The Internet infrastructure faces threats from insecure routing, domain abuse, and malicious proxy services, necessitating collective action to strengthen digital foundations. The Mutually Agreed Norms for Routing Security (MANRS) community and GCA are working to treat insecure routing as a supply chain risk, integrating routing security into enterprise risk management discussions. To enhance this work, the MANRS Observatory was rebuilt with a new architecture to provide faster performance and broader historical data visibility. Simultaneously, efforts are underway to combat residential proxy abuse through threat intelligence sharing and to establish a community-driven Domain Trust Badge framework aimed at reducing domain abuse by incentivizing better anti-abuse practices among stakeholders. These initiatives collectively aim to create a more secure, resilient, and trustworthy Internet by focusing on the often-invisible layers of infrastructure.

Full Take

The narrative positions technical standards and collaborative community action as the primary means for addressing systemic threats within the Internet.

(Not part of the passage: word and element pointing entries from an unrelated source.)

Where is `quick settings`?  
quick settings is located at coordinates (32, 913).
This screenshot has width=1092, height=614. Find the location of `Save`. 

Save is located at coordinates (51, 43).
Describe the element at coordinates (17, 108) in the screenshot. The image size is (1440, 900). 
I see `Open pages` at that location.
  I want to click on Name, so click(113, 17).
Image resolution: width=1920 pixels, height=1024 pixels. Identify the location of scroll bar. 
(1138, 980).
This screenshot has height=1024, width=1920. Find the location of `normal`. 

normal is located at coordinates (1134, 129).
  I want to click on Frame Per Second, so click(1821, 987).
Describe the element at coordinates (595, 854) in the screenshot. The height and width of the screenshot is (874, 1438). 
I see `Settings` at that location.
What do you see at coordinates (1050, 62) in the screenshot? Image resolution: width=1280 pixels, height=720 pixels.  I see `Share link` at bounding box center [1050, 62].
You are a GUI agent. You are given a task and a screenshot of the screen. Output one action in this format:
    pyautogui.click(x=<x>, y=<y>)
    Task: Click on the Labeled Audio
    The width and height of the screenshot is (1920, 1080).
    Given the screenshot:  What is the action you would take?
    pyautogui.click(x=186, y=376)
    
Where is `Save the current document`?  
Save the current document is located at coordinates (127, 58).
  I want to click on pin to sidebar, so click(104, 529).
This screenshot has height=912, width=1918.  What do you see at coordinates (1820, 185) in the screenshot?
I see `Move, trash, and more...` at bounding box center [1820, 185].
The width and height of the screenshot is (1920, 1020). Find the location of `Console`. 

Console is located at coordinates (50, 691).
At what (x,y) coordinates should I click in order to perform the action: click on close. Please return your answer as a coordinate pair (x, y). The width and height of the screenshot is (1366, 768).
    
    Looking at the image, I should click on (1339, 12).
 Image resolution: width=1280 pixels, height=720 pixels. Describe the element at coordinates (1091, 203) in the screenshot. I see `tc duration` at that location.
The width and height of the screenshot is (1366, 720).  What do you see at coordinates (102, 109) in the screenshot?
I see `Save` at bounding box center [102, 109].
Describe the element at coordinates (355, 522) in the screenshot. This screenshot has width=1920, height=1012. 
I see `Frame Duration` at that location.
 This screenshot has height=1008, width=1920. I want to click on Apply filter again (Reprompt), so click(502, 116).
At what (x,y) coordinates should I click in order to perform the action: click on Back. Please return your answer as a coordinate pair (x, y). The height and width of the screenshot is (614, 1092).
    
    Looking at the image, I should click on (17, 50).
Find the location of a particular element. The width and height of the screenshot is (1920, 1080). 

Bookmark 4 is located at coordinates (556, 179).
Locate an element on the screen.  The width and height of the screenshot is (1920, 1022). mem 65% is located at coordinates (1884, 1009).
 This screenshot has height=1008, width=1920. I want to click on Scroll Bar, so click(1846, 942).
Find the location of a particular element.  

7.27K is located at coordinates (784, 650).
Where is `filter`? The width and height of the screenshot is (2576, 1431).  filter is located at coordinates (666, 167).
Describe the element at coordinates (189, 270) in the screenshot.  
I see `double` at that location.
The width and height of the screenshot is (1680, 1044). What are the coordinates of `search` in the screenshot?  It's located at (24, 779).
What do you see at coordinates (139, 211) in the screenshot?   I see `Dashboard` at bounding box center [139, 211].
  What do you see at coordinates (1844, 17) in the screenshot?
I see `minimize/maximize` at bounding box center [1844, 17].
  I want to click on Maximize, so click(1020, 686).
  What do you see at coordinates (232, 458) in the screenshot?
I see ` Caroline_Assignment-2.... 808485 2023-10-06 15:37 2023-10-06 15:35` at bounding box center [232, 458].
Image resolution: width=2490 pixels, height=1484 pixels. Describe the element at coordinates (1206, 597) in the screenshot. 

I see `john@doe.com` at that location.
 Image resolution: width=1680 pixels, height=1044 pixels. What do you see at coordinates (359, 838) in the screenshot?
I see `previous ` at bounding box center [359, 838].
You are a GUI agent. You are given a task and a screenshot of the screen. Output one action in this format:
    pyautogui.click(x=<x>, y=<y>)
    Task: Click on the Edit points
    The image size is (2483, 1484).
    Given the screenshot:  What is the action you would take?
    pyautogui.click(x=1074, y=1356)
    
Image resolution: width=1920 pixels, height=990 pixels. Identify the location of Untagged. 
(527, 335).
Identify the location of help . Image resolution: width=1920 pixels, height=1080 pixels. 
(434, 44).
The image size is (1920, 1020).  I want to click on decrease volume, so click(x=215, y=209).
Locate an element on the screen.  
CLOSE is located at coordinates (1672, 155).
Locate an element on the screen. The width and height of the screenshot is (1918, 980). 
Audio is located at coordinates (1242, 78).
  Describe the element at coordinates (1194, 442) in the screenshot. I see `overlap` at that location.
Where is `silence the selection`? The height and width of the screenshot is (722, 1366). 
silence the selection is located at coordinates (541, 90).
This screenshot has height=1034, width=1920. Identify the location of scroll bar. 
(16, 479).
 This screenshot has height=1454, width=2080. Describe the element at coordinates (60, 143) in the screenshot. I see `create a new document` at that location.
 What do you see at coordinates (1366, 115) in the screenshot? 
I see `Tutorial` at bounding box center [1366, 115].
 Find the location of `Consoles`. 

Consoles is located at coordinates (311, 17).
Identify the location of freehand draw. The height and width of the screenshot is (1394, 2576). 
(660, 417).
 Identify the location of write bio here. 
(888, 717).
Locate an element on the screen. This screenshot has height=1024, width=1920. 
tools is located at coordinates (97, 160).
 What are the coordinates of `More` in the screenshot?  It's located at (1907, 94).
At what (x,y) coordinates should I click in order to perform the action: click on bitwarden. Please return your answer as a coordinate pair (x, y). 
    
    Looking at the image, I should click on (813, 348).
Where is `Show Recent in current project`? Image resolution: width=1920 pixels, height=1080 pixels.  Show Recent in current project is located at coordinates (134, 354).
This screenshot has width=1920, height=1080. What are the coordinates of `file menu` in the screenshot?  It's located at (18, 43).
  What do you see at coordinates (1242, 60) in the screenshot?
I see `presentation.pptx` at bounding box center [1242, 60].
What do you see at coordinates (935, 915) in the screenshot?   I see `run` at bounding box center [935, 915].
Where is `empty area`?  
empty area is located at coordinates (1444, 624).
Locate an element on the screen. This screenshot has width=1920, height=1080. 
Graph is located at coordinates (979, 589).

This approach leverages shared norms (like MANRS) and trust mechanisms (like the proposed Domain Trust Badge) to solve complex, multi-stakeholder problems that transcend individual organizational boundaries. The shift from viewing routing security purely as a technical problem to an enterprise risk management concern is a critical conceptual leap, suggesting that accountability for infrastructure relies on broader institutional acceptance rather than solely technical enforcement.
The rebuild of the MANRS Observatory demonstrates an understanding that performance and historical context are crucial components of trust, not just current compliance. By prioritizing speed, resilience, and long-term data access, the project attempts to create a transparent foundation for collective security assessment. This pattern reveals a recurring dynamic: when systemic risks are high, solutions depend on creating verifiable, measurable shared realities.
The focus on residential proxies and domain abuse illustrates an ongoing tension between malicious actors seeking to exploit system vulnerabilities and the community working to enforce shared operational ethics. The challenge lies in ensuring that these collaborative efforts translate into enforceable standards rather than becoming symbolic gestures. The implicit assumption is that a distributed set of incentivized practices will eventually mitigate large-scale abuse, but the real test is whether the mechanisms built (observatories, trust badges) can withstand concentrated adversarial pressure and achieve true cognitive sovereignty over critical infrastructure.
Patterns detected: ARC-0043 Motte-and-Bailey, ARC-0122 Systemic Alignment

Sentinel — Human

Confidence

This text functions as a well-structured organizational update, successfully synthesizing complex technical goals into a narrative framework. While highly polished, it maintains the specific focus and internal terminology of an established initiative.

Signals Detected
low severity: Balanced sentence structure and formal tone; uses complex but standard journalistic phrasing.
low severity: Text maintains consistent focus on specific projects (MANRS, Observatory, Domain Trust) with logical transitions.
medium severity: The argument follows a clear structure: problem identification -> specific project details -> broader implication. Language is highly coordinated.
Human Indicators
Specific references to external events (ICANN 86) and organizational roles (GCA, AIDE, MANRS) suggest grounded reporting or internal communication.
The detail about the technical rebuild of the Observatory and the specific metrics (under 100 milliseconds) implies direct institutional knowledge rather than generic LLM synthesis.